Reçu par différents médecins, Nicolas a reçu du magnésium, des antidépresseurs, des anxiolytiques (médicaments contre l'anxiété, ndlr), des somnifères et du calcium. Des médicaments et compléments vitaminés, censés apaiser ses angoisses.

La boisson véhicule une image sympa, associée aux sports extrêmes, à l'amusement et à la santé

Selon Martin de Duve, directeur d'Univers Santé, les boissons telles que le RedBull posent réellement question. Elles se multiplient et ont particulièrement de succès chez les jeunes. "Cette marque fait partie de ces entreprises du secteur qui investissent le plus dans des techniques marketings insidieuses, pointe-t-il. RedBull soutient les sports extrêmes, particulièrement prisés chez les jeunes. Cela donne une image très positive au produit. Or, c'est erroné car on associe la consommation de ce type de boisson au sport, alors que le RedBull n'a rien d'une boisson prisée par les sportifs. Cette boisson n'apporte rien à un sportif qui a besoin d'un complément alimentaire éventuel. La marque s'achète une image fun et saine".

Sans compter les distributions gratuites, régulièrement organisées sur les campus ou près des écoles. "On devrait limiter cela, ce ne sont pas des produits anodins", estime M. de Duve, avant de préciser que ce n'est pas tant le produit qui pose problème, mais "l'usage qu'on en fait". "Au même titre que l'alcool, le produit ne pose pas de problème à petite dose. C'est à l'Etat de réguler, de mettre le holà sur les pratiques commerciales qui poussent les jeunes à surconsommer. Lorsqu'il y a surconsommation, l'Etat peut s'en émouvoir."

La boisson a été interdite en France, pendant tout un temps

Il n'y a pas d'approche unifiée des boissons énergisantes au niveau européen. Seules existent les recommandations du Conseil Supérieur de la Santé. "En France, le RedBull a été interdit pendant tout un temps, puis après un procès, la boisson a été autorisée", regrette Jean Nève, le président.
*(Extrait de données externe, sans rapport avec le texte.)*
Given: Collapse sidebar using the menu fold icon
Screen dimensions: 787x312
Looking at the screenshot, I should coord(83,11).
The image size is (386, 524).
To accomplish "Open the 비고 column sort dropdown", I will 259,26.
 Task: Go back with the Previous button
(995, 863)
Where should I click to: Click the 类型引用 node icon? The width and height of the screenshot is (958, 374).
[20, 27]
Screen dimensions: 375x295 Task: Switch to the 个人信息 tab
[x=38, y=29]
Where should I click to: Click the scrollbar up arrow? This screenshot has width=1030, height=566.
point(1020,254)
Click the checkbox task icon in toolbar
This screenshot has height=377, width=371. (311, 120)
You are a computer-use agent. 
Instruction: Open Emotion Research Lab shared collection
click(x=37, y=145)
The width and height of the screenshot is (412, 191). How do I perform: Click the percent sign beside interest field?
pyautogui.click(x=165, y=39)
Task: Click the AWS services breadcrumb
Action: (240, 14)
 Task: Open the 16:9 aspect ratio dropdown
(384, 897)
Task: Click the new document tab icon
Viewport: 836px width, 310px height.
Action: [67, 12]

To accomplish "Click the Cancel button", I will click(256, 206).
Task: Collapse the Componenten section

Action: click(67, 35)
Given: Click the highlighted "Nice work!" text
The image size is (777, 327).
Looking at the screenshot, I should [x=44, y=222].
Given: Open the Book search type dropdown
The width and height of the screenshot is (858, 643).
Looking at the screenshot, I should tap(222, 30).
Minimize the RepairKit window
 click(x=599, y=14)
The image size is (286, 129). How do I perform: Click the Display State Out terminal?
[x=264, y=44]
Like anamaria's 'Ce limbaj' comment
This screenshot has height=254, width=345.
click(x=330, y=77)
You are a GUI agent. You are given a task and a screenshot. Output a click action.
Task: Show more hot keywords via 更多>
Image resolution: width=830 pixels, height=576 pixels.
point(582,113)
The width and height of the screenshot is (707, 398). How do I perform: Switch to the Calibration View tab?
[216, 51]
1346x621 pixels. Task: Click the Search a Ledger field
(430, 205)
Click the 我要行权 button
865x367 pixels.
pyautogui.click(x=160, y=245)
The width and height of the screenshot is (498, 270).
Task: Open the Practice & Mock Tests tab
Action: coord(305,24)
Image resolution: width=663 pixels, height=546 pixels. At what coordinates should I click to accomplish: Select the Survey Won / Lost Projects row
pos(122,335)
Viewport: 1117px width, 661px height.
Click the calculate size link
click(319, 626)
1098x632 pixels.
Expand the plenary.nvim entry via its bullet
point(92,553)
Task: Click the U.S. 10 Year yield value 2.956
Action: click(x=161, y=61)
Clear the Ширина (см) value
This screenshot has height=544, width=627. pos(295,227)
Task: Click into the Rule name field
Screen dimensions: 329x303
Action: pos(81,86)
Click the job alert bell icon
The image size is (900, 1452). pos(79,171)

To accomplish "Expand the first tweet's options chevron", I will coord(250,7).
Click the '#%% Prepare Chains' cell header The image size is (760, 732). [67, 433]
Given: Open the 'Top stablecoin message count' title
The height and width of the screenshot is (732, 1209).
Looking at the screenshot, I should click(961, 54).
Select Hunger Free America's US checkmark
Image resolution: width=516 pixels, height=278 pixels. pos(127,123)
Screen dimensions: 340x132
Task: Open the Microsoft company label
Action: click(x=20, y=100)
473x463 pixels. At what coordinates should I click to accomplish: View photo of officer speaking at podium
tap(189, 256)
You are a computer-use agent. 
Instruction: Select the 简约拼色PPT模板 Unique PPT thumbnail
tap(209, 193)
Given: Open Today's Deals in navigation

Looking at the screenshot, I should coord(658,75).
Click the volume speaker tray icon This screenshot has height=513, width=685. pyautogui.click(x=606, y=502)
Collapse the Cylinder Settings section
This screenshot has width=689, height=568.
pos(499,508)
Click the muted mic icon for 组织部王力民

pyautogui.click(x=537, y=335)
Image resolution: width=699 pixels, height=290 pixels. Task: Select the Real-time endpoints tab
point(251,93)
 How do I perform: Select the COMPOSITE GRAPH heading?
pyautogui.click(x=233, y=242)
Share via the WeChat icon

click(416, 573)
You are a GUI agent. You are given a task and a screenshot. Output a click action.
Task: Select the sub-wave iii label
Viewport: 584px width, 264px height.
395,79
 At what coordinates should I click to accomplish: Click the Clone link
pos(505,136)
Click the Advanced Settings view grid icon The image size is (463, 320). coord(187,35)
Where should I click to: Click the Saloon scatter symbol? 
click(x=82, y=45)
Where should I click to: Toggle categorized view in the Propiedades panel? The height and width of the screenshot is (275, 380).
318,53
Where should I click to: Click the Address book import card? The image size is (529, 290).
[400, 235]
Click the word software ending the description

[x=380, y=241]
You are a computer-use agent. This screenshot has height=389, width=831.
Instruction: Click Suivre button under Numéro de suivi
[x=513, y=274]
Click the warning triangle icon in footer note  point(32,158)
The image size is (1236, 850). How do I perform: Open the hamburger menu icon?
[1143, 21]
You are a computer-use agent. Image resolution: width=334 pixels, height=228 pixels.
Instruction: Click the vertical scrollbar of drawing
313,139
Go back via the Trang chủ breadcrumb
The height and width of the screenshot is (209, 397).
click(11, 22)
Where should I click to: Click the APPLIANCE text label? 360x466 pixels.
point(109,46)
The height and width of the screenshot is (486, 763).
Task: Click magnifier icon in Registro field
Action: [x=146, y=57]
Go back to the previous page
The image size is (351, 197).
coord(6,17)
"La plupart des législations européennes n'avaient pas légiféré sur les taux maximums de caféine autorisés dans les boissons, embraie Martin de Duve, directeur d'Univers Santé. Une fois qu'ils se sont posé la question, les pays se sont alignés sur ce que contenait le Redbull, donc sur un produit existant, plutôt que sur des connaissances scientifiques étudiant l'impact de telles boissons".

"Il n'y a rien de bon dans ce genre de boissons"

Nicolas, lui, a simplement voulu passer un message. "Tu bois un RedBull par plaisir durant tout un temps, mais cela pourrait très vite tourner à l'addiction, prévient-il. Il n'y a rien de bon dans ce genre de boissons, j'en ai fait la bêtise et je le paie en quelque sorte maintenant".

"Les séquelles sont là, affirme Nicolas. Je suis devenu fragile. Le moindre stress peut me pousser à la crise de panique. Cela m'handicape dans tout, par exemple dans la recherche d'un travail. Je ne demande que ça: travailler."